[The problem]
For the material below, output exactly the span from the line with "This screenshot has height=1080, width=1920. At" to the line with "is (2274, 1261).", including both, and nothing besides.

——————————

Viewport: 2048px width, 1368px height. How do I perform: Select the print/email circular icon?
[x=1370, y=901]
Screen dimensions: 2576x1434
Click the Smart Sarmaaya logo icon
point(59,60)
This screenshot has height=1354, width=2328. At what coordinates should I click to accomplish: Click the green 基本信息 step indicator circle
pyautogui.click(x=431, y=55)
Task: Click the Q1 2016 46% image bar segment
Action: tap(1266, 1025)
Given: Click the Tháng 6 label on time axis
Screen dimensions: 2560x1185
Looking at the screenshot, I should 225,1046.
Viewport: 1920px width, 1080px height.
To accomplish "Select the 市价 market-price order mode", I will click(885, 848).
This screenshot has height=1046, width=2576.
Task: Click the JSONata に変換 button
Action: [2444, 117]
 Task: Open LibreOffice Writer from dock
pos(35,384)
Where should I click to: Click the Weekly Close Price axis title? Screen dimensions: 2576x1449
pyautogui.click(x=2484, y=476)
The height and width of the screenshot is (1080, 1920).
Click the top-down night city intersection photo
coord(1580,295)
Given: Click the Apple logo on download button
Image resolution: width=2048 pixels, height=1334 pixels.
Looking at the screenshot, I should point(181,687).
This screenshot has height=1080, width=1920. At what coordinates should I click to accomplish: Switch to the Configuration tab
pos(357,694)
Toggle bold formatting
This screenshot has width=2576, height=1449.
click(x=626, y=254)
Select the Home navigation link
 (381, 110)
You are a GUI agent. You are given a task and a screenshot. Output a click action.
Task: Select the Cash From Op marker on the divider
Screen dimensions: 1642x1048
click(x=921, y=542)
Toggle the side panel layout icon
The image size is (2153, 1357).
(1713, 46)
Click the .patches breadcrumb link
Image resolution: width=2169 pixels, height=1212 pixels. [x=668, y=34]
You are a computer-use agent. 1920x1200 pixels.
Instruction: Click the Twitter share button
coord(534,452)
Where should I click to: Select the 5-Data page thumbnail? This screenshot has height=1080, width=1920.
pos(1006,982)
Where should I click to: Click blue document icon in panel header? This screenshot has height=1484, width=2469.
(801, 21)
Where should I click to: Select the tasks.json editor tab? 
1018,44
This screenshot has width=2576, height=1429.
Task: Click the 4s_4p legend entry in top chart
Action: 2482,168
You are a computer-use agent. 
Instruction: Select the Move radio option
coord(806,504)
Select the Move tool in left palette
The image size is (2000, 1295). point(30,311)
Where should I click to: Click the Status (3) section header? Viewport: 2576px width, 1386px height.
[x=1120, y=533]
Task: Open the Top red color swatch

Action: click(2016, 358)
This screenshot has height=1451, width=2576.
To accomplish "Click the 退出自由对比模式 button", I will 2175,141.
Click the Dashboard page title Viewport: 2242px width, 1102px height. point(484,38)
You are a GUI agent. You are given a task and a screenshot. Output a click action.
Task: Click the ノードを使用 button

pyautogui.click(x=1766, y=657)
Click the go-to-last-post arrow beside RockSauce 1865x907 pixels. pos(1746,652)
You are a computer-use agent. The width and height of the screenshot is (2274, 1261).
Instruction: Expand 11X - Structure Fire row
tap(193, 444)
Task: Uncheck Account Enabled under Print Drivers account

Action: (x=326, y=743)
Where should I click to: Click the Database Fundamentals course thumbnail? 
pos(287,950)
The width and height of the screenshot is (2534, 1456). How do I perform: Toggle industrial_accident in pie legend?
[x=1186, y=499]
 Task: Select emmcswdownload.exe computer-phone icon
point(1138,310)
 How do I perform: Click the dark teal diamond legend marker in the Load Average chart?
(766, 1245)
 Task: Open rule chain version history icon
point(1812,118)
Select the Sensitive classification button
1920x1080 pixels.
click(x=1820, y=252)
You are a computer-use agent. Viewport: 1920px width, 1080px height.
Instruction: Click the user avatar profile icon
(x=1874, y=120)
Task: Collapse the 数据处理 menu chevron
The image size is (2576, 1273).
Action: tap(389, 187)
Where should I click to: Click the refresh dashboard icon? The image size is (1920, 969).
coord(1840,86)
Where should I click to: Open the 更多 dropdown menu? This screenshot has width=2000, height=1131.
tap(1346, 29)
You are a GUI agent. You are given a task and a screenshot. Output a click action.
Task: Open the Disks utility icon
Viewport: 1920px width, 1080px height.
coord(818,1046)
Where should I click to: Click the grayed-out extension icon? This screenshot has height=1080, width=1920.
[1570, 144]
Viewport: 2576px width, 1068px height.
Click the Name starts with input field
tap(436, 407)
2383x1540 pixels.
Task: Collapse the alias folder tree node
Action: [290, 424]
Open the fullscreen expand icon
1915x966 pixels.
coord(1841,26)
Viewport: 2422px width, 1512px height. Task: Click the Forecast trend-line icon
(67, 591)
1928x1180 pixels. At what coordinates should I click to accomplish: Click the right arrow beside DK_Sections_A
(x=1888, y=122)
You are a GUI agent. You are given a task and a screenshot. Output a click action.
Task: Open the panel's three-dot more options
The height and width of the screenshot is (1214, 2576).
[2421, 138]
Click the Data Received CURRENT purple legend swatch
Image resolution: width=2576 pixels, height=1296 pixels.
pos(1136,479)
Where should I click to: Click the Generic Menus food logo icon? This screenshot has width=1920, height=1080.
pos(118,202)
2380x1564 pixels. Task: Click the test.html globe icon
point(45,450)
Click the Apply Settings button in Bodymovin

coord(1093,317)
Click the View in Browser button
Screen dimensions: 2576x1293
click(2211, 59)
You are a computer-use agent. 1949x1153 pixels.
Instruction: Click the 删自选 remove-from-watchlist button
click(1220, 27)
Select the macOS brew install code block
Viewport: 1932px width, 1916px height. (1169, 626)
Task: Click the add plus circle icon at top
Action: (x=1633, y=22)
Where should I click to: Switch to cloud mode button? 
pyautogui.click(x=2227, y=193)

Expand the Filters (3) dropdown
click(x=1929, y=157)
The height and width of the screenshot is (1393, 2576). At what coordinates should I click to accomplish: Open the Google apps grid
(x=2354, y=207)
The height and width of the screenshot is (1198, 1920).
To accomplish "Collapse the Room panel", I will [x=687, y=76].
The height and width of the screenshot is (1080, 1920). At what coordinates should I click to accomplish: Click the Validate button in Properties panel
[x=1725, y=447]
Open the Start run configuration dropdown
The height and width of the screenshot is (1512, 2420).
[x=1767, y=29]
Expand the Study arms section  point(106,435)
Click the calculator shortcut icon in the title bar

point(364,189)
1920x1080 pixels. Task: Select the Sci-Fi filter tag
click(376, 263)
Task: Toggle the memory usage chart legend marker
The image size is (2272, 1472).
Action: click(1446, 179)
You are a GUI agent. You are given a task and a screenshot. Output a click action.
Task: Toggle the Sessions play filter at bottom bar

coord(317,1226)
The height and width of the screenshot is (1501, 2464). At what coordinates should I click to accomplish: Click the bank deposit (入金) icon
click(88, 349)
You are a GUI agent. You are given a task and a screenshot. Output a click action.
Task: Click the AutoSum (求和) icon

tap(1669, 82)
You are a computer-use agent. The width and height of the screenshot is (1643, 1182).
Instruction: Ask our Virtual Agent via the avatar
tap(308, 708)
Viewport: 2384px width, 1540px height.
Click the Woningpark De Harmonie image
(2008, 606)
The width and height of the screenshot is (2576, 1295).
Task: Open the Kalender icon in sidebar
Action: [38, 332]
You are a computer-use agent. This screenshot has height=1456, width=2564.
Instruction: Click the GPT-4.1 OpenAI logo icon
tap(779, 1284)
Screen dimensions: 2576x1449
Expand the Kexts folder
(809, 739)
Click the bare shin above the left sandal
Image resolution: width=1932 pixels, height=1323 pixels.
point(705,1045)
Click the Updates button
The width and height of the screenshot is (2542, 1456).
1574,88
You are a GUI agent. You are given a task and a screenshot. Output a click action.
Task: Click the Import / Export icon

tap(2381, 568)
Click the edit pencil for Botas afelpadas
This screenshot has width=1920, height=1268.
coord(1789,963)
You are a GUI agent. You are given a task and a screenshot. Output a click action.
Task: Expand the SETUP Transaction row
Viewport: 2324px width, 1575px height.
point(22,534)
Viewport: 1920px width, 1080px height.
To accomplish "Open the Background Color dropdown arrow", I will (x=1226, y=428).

——————————

[Solution to this exercise]
This screenshot has height=1080, width=1920. At what coordinates should I click to accomplish: Switch to the Configuration tab
pos(357,694)
Toggle bold formatting
This screenshot has width=2576, height=1449.
click(x=626, y=254)
Select the Home navigation link
 (381, 110)
You are a GUI agent. You are given a task and a screenshot. Output a click action.
Task: Select the Cash From Op marker on the divider
Screen dimensions: 1642x1048
click(x=921, y=542)
Toggle the side panel layout icon
The image size is (2153, 1357).
(1713, 46)
Click the .patches breadcrumb link
Image resolution: width=2169 pixels, height=1212 pixels. [x=668, y=34]
You are a computer-use agent. 1920x1200 pixels.
Instruction: Click the Twitter share button
coord(534,452)
Where should I click to: Select the 5-Data page thumbnail? This screenshot has height=1080, width=1920.
pos(1006,982)
Where should I click to: Click blue document icon in panel header? This screenshot has height=1484, width=2469.
(801, 21)
Where should I click to: Select the tasks.json editor tab? 
1018,44
This screenshot has width=2576, height=1429.
Task: Click the 4s_4p legend entry in top chart
Action: 2482,168
You are a computer-use agent. 
Instruction: Select the Move radio option
coord(806,504)
Select the Move tool in left palette
The image size is (2000, 1295). point(30,311)
Where should I click to: Click the Status (3) section header? Viewport: 2576px width, 1386px height.
[x=1120, y=533]
Task: Open the Top red color swatch

Action: click(2016, 358)
This screenshot has height=1451, width=2576.
To accomplish "Click the 退出自由对比模式 button", I will 2175,141.
Click the Dashboard page title Viewport: 2242px width, 1102px height. point(484,38)
You are a GUI agent. You are given a task and a screenshot. Output a click action.
Task: Click the ノードを使用 button

pyautogui.click(x=1766, y=657)
Click the go-to-last-post arrow beside RockSauce 1865x907 pixels. pos(1746,652)
You are a computer-use agent. The width and height of the screenshot is (2274, 1261).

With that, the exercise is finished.